— Start LISTING —

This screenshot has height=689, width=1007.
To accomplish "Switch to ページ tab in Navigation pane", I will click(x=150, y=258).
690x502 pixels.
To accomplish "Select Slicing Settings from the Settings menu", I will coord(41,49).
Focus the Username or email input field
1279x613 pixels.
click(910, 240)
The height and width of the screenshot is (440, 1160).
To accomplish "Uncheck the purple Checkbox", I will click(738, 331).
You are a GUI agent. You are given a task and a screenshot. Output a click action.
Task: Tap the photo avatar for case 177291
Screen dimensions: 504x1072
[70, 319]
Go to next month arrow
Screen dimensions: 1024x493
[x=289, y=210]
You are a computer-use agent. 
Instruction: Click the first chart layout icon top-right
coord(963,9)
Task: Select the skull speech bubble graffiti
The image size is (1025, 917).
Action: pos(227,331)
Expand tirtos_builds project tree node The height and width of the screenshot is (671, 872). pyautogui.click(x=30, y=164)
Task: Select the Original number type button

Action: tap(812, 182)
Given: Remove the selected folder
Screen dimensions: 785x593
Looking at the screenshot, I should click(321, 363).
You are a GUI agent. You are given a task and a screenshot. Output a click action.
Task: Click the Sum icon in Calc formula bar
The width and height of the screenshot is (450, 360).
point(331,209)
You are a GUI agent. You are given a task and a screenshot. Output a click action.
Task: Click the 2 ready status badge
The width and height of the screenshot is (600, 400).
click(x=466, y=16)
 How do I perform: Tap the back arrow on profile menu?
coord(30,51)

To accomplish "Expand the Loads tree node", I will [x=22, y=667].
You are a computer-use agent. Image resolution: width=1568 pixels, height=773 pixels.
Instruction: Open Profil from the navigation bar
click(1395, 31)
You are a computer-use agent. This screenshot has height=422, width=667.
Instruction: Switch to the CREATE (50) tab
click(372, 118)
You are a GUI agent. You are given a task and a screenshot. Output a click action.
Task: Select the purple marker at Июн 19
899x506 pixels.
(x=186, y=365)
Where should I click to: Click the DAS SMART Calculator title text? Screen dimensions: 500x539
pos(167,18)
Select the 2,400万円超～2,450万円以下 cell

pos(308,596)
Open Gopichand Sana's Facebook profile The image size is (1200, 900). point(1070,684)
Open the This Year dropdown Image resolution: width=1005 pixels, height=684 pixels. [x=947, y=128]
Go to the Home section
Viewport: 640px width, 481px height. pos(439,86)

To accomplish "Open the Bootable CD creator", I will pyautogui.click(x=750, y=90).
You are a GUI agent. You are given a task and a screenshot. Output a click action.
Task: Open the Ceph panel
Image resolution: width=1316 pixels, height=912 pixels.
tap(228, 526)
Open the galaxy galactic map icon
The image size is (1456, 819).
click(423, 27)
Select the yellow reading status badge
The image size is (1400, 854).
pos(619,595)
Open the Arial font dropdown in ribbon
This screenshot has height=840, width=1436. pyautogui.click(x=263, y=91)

— End LISTING —

» **WHAT TO WORK ON**:
Pick out every line in the records above that contains the string "Instruction", counting case, and copy each of those lines.

» **OUTPUT BELOW**:
Instruction: Click the first chart layout icon top-right
Instruction: Open Profil from the navigation bar
Instruction: Switch to the CREATE (50) tab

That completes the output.